Research Raises Possibility Of Big Quake in Northwest

Two studies could spur stiffer building codes and other readiness

NEW evidence suggests that the Pacific Northwest may be more susceptible to a major earthquake than once thought.

For years, geologists have known that two colliding plates off the coast could do more than just rattle the cappuccino cups of Seattle residents.

But now new research indicates that the seismic zone could generate a so-called ''great quake'' - one of magnitude 8 or higher. By comparison, the earthquake that hit Kobe, Japan, last January was magnitude 7.2.

The sobering evidence presented in two recent studies could hold implications for building codes and other earthquake readiness efforts in the region.

The focus of concern is two major plates, the Juan de Fuca and the North American, running from northern California to British Colombia.

Because no great earthquake has taken place there since pioneers pushed West and began to settle the area 150 years ago, it has been difficult to pin down how big these quakes could be.

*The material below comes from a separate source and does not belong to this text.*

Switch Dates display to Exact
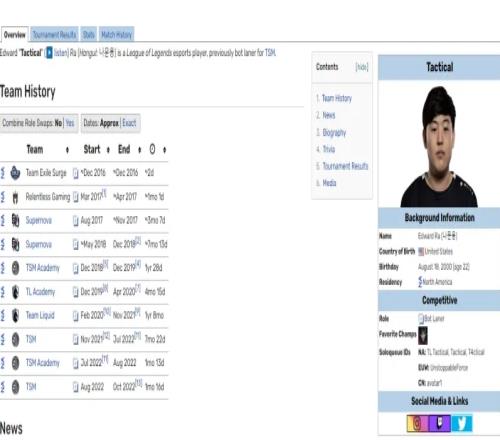The height and width of the screenshot is (440, 500). [129, 123]
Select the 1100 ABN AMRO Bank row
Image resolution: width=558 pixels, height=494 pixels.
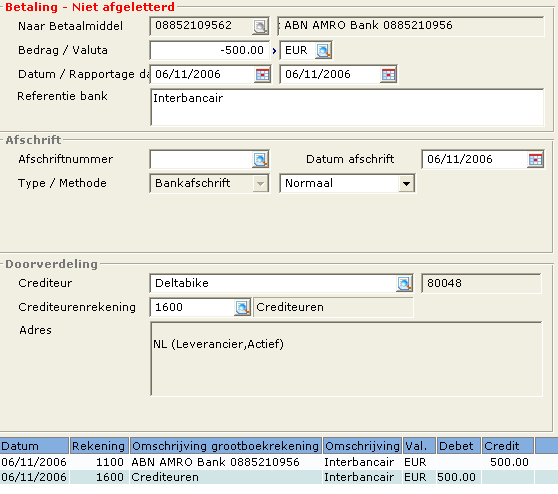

This has lead to a debate among geologists over whether the Cascadia subduction zone, where the Juan de Fuca Plate plunges under the North American Plate, is capable of magnitude 9 earthquakes or whether the plate releases pent up energy in a series of smaller quakes.

The answer is of more than academic interest. The results have a direct bearing on estimating earthquake hazards in the region and designing building codes and emergency preparedness plans, says Robert McCaffery, a geologist at Rensselaer Polytechnic Institute in Troy, N.Y. Based on his own work studying how Cascadia was deformed, and comparing the patterns with other subduction zones around the world, Dr. McCaffery holds that the Cascadia zone is incapable of generating quakes greater than magnitude 8.

''Thirty years ago, when plate tectonics was still in its infancy, there was no basis at all - other than volcanoes - for inferring that major quakes could take place here,'' says Brian Atwater, a geologist with the US Geological Survey in Seattle and a coauthor of one of the two recent studies. But once it became clear that the Cascadia zone was similar to others known to generate big quakes, ''geologists began looking for evidence of big earthquakes.''

They found it in coastal areas where land abruptly dropped and became part of the intertidal zone and where coastal muds were covered with sand though to be deposited by quake-generated tidal waves.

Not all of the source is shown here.